Exercise requirements
What you produce should be the lines from the line containing "You are a GUI" through the last line below, both ends included, reproduced exactly and without pictures.

Saved data entries
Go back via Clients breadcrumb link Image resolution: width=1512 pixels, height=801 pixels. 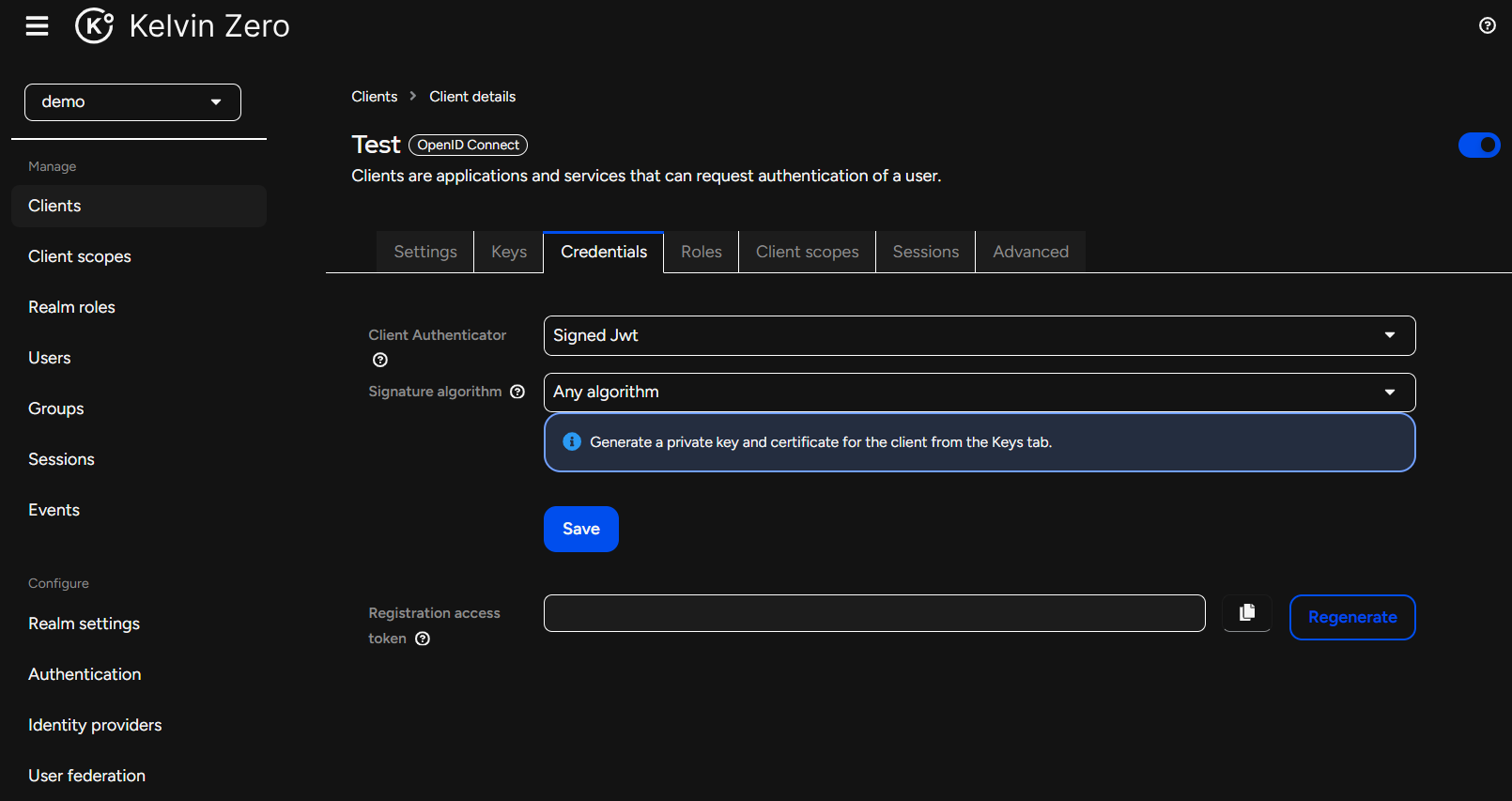pos(374,97)
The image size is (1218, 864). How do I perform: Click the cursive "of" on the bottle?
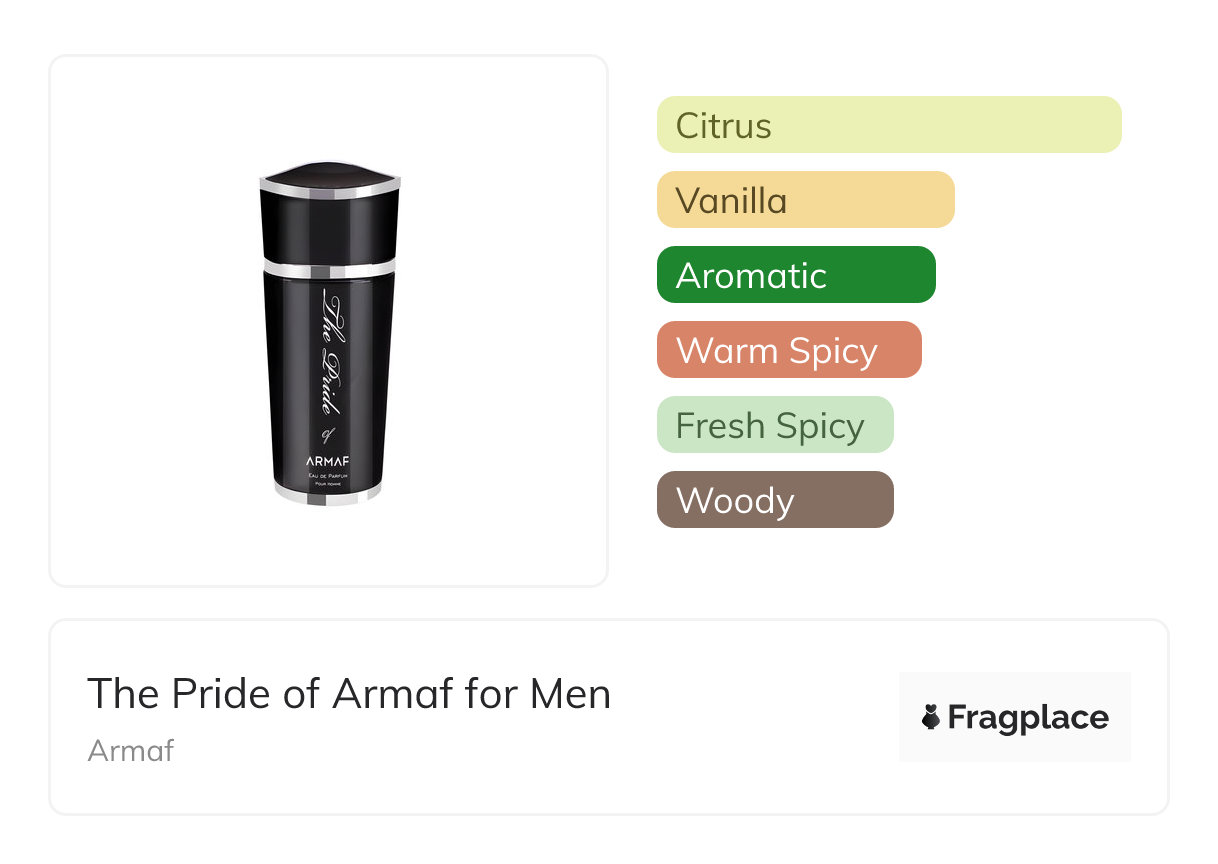click(326, 435)
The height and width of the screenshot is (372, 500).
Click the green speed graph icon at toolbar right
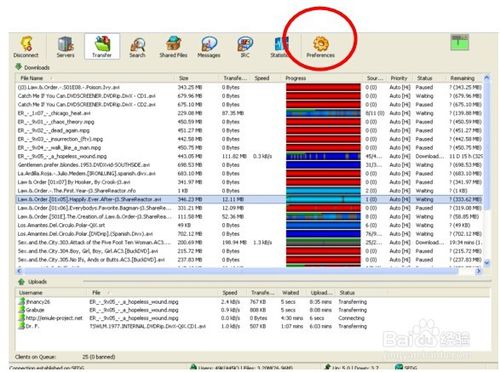tap(460, 42)
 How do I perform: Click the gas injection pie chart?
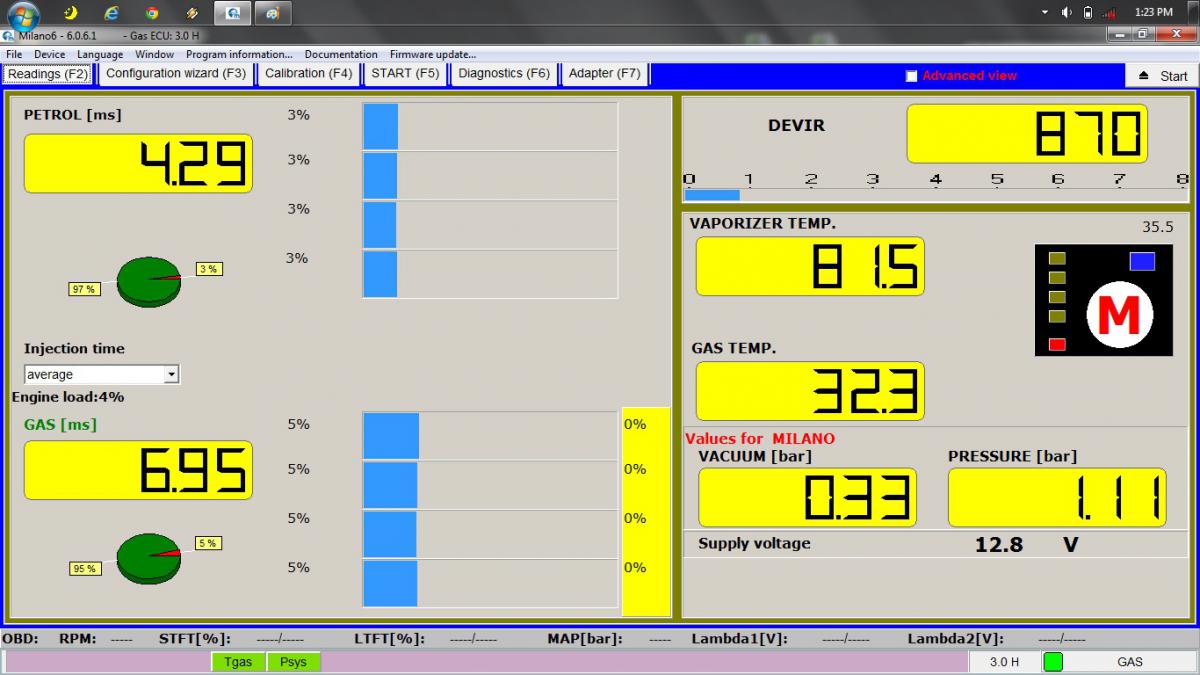[x=149, y=558]
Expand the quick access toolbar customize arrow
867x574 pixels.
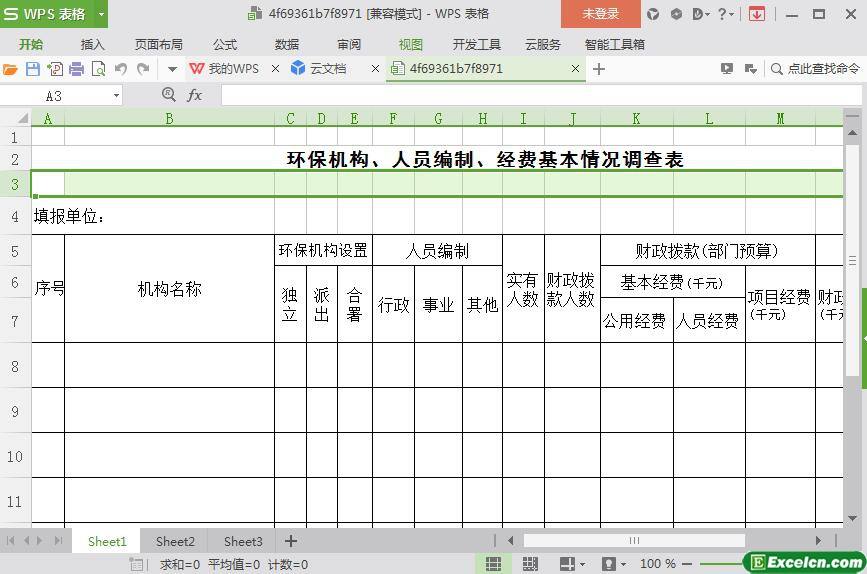click(172, 69)
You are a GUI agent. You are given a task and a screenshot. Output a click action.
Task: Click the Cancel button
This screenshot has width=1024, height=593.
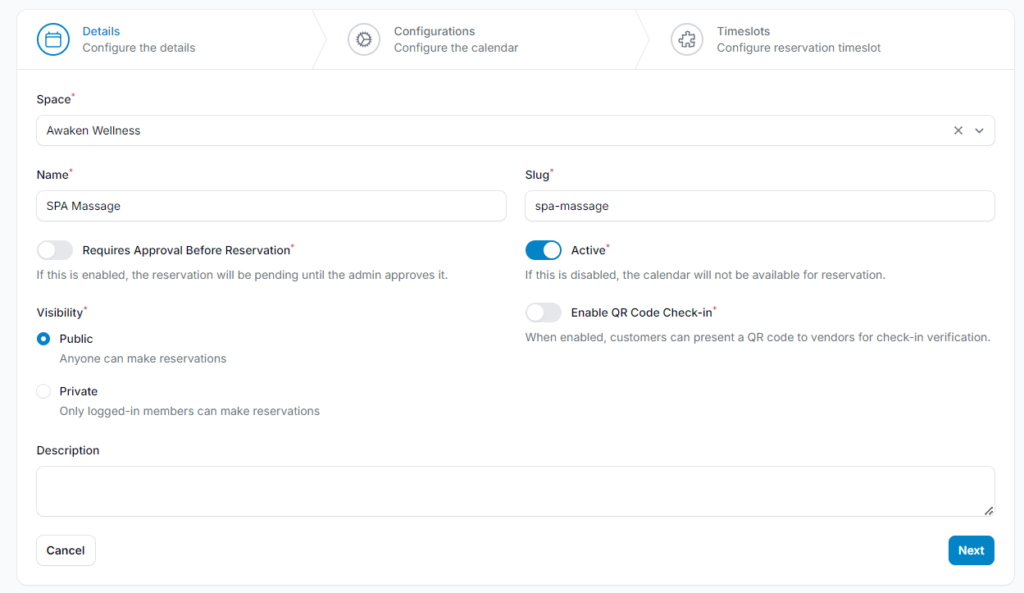(65, 550)
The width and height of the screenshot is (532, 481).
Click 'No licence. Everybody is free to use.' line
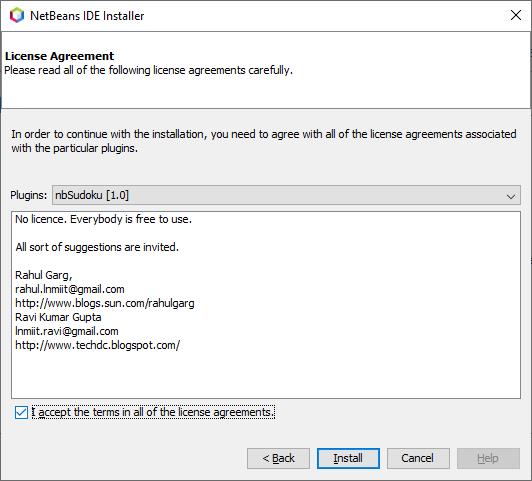coord(103,219)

Output below
You are a GUI agent. You are given a task and a screenshot. Output a click action.
Task: Click the Cancel button
This screenshot has width=1024, height=593.
(65, 550)
The width and height of the screenshot is (532, 481).
Click 'No licence. Everybody is free to use.' line
coord(103,219)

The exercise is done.